What do we mean by the public good (also called the common good), you ask? In Canada, and in other liberal democracies, the term is most often understood to mean policies and services that are put in place for the benefit of everyone – those living now and those yet to be born – rather than for the enrichment of any one person or group. 

The public good is a democratic, aspirational concept that goes beyond present or private interests. If you think of the public good as something close to well-being for all, you can easily understand why it is a term so widely accepted that it is rarely, if ever, debated. In fact, in Western democratic thought, the public good is often closely allied with the concept of justice.

Public space, for instance, is a public or common good. Everyone is welcome to use a public space, as long as they use it for the purposes for which it was designed. Likewise, public institutions – such as hospitals and schools – were founded on the understanding that access to their services would be made available to all. 

Public health regulations, especially those that ensure the cleanliness of the air we breathe and the water we drink, provide another example of what we might include in the category of the public good.

This Fall, UitC students began the term by asking: Is the public good, a hallmark of liberal democracies, under threat from private interests? If it is, what can we do to rescue it? 

We decided to focus first on how other cultures imagined the idea of the public good long before it was ever called by that name. For millennia, its spirit of selflessness and stewardship has been integral to indigenous cultures in Canada. Invited speakers spoke movingly about Inuit and First Nations’ traditional cultures. 

We visited an exhibit by the Isuma Collective at the University of Toronto’s Art Museum called Qaggiq: Gathering Place ( There, we saw visual documents of elders describing and enacting the skills of their traditional way of life. Like the younger generation who accompanied the elders in the videos, we watched and listened and learned.  

When Inuit Elder, Naulaq Le Drew, spoke (and drummed, and performed!) at our next class, we learned that her traditional upbringing was based on four big laws, or malagait. These laws formed the basis of Inuit inter-relationships to each other, to all other living beings, and to the environment. The first of these laws? Working for the common good.

Two speakers who are member of First Nations communities, spoke of the teaching role that traditional values provide each one in their life today. And both described how their understanding of indigenous traditional values was a blueprint for how to address the environmental crisis.  
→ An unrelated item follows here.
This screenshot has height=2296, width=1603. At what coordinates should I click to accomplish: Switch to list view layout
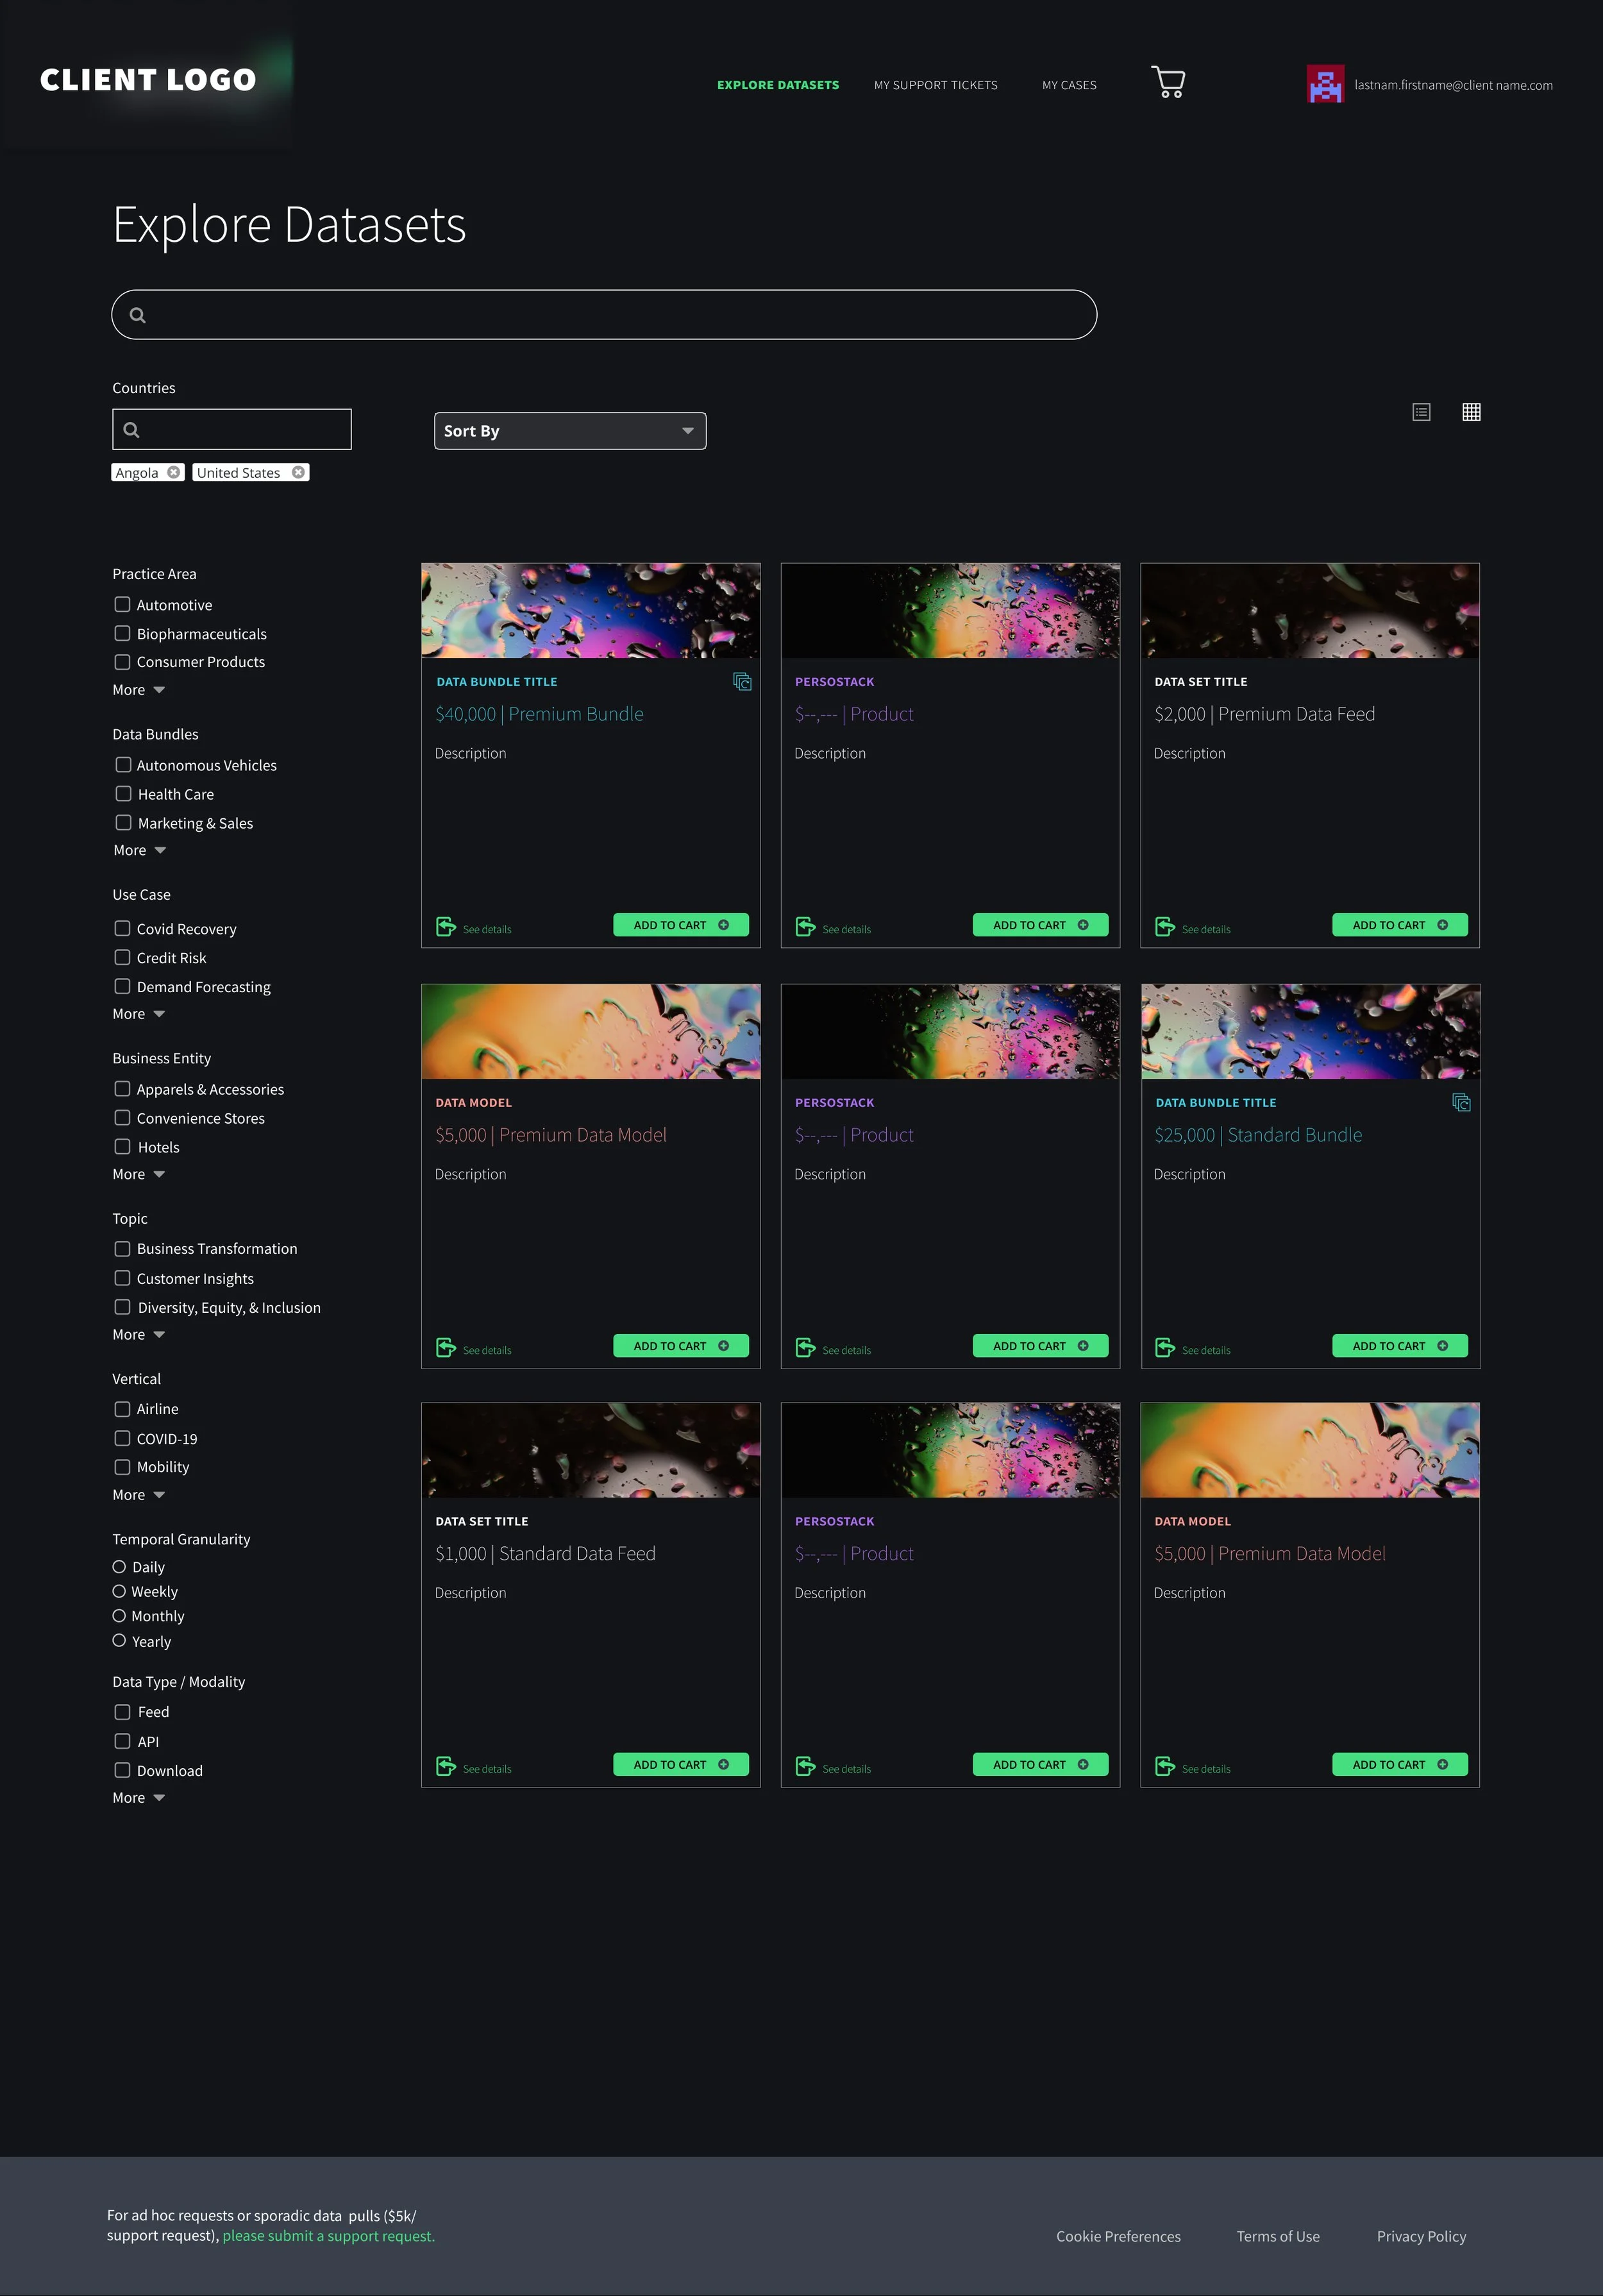click(1421, 412)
Cynthia Wesley-Esquimaux, Indigenous Chair on Truth and Reconciliation at Lakehead University, explained how traditional First Nations communities addressed common needs with a collective response – a response that required elders to consider the impact of their decisions on seven future generations. Decisions always involved people and entities beyond the present time. 

Jayce Chiblow, a researcher with York University’s Indigenous Environmental Justice Project, added that according to traditional indigenous belief, everything – living, in the spirit and ancestral world, and not yet present – is connected in the vast interrelatedness of all things. Knowledge is not just something you acquire, we learned, it is given to us and with it comes the responsibility to act, to give back to your community.

Land, the space to be and to belong, is crucial to indigenous peoples and their teachings. After attending an event hosted by U of T’s School of Cities at North York Public Library, where panelists spoke about urban land use in present-day Toronto, it was hard not to conclude that in our here and now, land is a contested site between public and private ownership. 

Urban planner, architect, and author, Ken Greenberg, ingeniously wove several threads together when he spoke to us about the increasing presence of technology in public space. There are critical choices to be made as cyberspace interjects itself into public space. In a world of rapid technological invention, are we still able to conceive of something as far-reaching, and as precious, as the common good? 

By their expansion of a concept, speakers led UitC students to understand that an idea has histories. That will be key to our continuing explorations next term!